Thank you so much, I have tried so many different thing, but your suggestion worked.

Ran those commands
Restarted
Ran that file in the link
Works

And thanks to DigitalDork for helping as well!


----------



## Zlazz (Sep 2, 2010)

If the shortcut arrow is not properly displayed then a generic image appears over the Desktop icon making it almost unrecognisable. How and why this happens is unknown and I found that the numerous registry hacks and other suggested fixes did not help in my case.
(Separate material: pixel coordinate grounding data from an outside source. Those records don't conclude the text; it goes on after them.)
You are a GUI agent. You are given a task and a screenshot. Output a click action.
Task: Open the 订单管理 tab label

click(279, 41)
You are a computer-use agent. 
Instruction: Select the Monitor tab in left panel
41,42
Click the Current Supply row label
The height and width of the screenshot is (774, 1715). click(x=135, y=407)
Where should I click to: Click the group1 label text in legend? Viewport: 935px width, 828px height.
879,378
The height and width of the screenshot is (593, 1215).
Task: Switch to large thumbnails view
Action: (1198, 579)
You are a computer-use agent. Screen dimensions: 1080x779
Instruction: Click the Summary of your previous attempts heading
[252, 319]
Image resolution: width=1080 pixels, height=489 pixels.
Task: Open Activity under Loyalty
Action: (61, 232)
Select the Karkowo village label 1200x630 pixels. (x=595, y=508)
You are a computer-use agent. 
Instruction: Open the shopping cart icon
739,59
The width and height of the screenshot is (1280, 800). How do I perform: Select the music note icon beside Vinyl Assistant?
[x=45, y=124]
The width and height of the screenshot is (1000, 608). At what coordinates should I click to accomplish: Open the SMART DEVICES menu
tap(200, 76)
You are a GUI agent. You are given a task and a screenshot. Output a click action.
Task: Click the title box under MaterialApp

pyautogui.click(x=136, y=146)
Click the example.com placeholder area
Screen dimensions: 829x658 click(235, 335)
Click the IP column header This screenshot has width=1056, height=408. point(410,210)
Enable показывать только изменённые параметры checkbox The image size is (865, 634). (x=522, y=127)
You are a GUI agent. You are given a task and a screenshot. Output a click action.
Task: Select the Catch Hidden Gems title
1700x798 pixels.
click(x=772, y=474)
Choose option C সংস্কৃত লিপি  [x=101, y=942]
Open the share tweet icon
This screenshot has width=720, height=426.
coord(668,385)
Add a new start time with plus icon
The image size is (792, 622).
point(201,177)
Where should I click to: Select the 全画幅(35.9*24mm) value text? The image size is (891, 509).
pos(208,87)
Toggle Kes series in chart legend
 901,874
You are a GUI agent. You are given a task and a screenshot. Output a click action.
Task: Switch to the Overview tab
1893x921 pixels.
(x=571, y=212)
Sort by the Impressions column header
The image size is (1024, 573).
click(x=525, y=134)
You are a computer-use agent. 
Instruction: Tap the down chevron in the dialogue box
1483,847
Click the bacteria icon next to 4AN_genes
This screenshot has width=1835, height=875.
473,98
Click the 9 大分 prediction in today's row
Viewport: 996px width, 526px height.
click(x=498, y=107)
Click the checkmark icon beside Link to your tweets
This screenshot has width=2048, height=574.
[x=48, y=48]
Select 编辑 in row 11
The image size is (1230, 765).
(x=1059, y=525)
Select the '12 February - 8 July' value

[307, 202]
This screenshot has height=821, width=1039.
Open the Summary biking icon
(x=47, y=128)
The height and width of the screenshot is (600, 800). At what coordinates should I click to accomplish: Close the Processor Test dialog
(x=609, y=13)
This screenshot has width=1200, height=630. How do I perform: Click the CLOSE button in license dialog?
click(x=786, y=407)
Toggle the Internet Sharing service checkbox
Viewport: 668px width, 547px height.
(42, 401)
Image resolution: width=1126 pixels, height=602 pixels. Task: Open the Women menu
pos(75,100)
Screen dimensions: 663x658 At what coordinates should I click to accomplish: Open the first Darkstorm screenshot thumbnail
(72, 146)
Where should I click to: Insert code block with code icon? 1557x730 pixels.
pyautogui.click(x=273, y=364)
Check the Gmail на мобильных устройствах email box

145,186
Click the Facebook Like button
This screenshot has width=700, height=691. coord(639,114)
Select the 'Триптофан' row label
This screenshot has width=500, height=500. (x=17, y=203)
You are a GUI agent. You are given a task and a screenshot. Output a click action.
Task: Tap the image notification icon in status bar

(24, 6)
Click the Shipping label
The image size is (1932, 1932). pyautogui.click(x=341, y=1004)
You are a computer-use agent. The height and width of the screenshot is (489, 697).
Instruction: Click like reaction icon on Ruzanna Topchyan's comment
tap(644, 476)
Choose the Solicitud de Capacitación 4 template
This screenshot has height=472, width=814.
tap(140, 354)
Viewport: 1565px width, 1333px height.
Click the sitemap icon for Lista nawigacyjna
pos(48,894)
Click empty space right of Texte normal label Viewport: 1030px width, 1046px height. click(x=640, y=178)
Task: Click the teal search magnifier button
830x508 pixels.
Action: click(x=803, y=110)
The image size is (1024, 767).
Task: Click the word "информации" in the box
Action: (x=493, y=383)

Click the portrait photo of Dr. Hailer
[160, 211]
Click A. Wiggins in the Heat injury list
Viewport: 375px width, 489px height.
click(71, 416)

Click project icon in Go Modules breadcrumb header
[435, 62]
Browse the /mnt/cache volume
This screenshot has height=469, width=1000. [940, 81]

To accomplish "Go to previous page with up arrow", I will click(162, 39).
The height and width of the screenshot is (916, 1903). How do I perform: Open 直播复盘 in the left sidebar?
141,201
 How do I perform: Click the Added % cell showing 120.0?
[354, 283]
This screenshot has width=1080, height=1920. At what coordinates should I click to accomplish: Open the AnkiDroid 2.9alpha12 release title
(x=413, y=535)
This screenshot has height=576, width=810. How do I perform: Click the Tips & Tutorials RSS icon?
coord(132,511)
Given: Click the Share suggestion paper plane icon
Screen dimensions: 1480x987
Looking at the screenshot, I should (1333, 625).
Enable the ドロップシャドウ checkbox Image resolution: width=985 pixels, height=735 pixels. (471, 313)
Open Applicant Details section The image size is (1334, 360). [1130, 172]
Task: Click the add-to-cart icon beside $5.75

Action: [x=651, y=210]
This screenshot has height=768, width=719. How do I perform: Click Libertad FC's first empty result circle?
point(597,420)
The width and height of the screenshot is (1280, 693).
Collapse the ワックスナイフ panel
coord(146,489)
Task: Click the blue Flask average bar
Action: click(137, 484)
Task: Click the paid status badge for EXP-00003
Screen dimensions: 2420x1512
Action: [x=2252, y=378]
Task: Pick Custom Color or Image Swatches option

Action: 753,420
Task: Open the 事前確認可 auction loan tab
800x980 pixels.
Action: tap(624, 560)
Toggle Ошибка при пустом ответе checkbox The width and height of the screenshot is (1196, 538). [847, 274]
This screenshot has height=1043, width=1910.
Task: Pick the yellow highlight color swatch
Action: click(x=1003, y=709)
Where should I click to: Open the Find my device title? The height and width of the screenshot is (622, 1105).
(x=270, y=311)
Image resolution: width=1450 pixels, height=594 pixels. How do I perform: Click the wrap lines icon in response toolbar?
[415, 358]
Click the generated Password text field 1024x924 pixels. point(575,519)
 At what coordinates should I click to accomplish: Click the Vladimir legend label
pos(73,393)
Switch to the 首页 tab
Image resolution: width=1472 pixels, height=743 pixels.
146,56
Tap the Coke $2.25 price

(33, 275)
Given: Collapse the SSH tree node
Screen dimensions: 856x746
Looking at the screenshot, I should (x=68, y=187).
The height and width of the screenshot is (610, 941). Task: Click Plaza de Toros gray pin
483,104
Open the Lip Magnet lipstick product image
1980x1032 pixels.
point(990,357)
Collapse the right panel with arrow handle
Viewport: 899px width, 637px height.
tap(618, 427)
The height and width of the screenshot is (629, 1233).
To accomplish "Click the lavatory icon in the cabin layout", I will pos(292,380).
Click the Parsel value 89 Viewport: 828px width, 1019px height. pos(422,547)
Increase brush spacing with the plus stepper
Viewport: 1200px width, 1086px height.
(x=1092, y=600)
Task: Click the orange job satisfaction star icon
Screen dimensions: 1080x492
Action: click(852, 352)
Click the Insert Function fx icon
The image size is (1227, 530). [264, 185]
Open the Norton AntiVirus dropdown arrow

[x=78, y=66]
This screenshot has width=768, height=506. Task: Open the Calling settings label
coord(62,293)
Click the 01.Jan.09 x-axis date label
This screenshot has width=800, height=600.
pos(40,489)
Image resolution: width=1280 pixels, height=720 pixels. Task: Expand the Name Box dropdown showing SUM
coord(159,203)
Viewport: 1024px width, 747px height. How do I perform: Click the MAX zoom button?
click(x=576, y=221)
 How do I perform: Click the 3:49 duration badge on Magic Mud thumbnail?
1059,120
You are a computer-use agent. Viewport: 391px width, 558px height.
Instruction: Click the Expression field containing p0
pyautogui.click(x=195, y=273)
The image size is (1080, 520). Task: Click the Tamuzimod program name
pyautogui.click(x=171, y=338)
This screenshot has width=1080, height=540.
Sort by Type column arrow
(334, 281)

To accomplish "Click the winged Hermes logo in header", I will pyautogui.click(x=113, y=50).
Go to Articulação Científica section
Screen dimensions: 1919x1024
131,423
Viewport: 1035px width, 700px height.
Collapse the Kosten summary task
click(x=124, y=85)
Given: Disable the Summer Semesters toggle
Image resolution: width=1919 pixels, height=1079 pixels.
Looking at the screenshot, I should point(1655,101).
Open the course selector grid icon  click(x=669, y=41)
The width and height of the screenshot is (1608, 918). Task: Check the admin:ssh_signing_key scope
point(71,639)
Alterations through 'View' and icon-size did nothing nor did System Restore or deleting the icon-cache but after much experimentation the fault was eventually overcome as follows:

Go through Control Panel to Display
Reset the size option to "Medium - 125%" and click "Apply"
Once the computer resets itself, visually confirm that the shortcut arrow appears correctly
Then go back through the Control Panel again and reset to "Smaller - 100%"


----------



## Turtlefemm (Oct 17, 2010)

*Re: Icons on desktop have 'missing file icon' instead of shortcut arrow?*



jenae said:


> Hi, I do not recommend the running of Reg cleaners, they are unnecessary and can and do cause problems, there is an earlier thread with a similiar problem:-
> (the comment about shortcuts also applies to you)
> 
> http://www.techsupportforum.com/f217/solved-registry-lnk-problem-488560.html[url]http://www.techsupportforum.com/f217/solved-registry-lnk-problem-488560.html[/URL]
> ...


I'm so glad I came across this.. I hadn't tried to hide shortcut arrows, but suddenly all of my shortcut icons were hiding behind that unknown program image. It happened when I was installing an opensource raytracing renderer. When I uninstalled the renderer after deciding I didn't want to use it, my icons were cowering behind the unknown program images. That program must have stolen some registry information when I tossed it out... :grin: Anyway, they're all back to normal now, thanks to you!ray:


----------